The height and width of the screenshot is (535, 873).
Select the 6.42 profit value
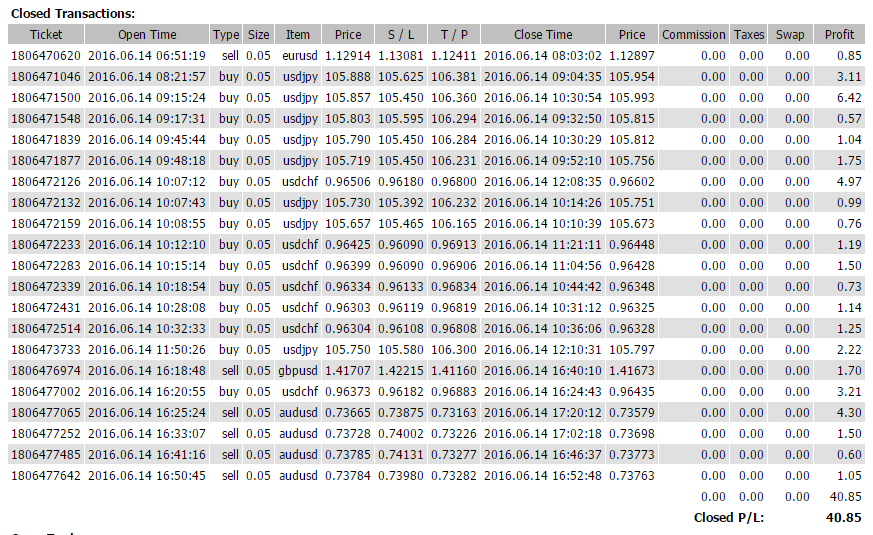point(848,97)
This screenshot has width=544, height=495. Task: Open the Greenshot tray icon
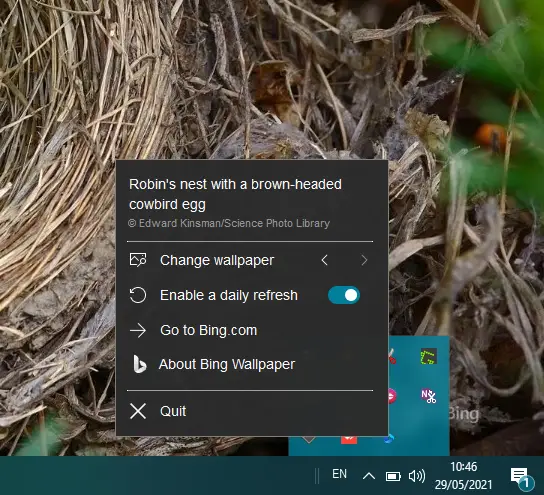click(428, 357)
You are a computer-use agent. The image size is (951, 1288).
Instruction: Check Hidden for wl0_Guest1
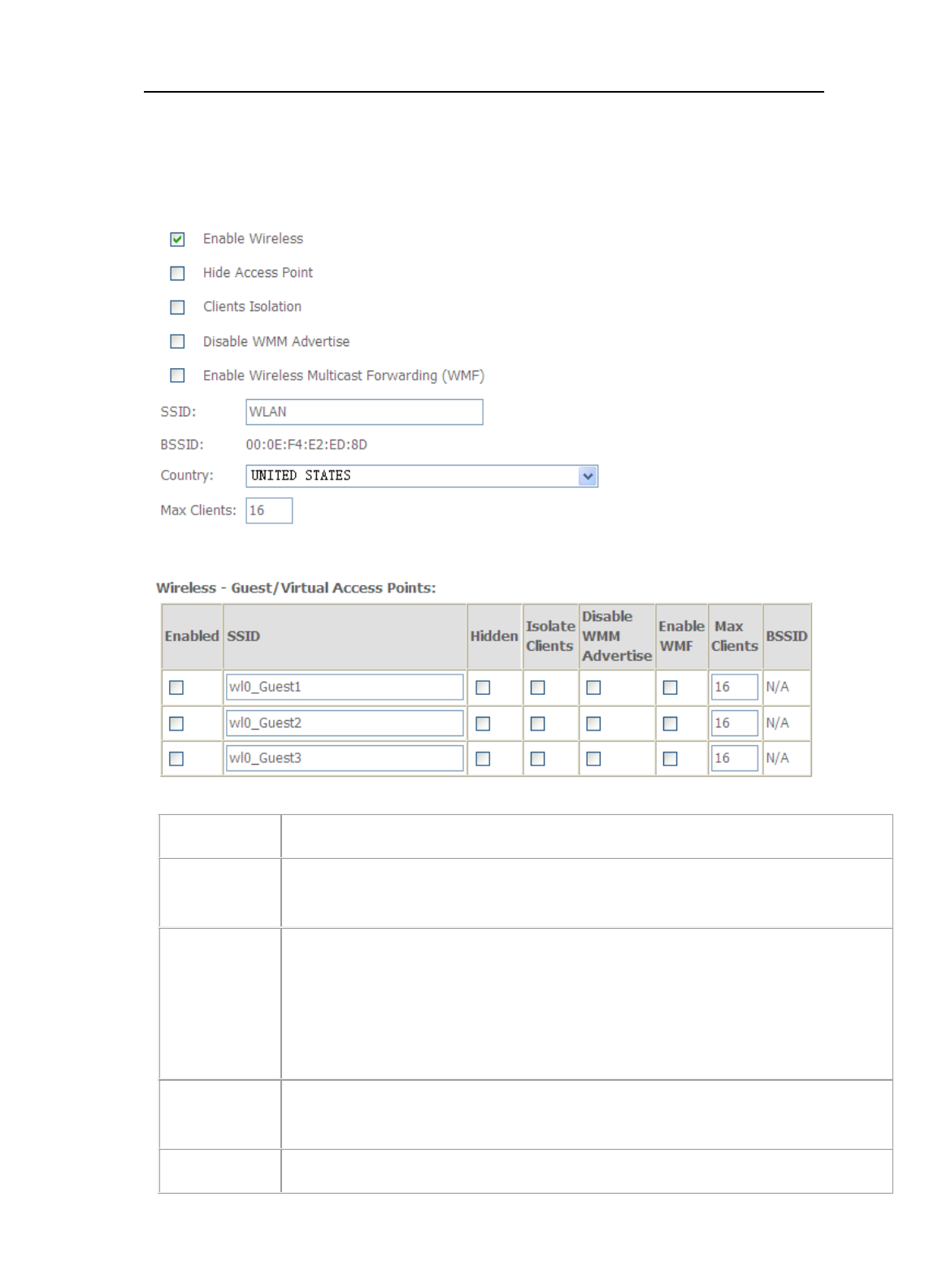click(483, 687)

********************

WHAT YOU NEED TO DO:
Exclude the pictures and write out exactly the lines from the one holding "This screenshot has" through the end of the entries, inclusive, and only those.

SOLUTION FOR THIS EXERCISE:
This screenshot has width=544, height=495. Task: Open the Greenshot tray icon
click(428, 357)
You are a computer-use agent. The image size is (951, 1288).
Instruction: Check Hidden for wl0_Guest1
click(483, 687)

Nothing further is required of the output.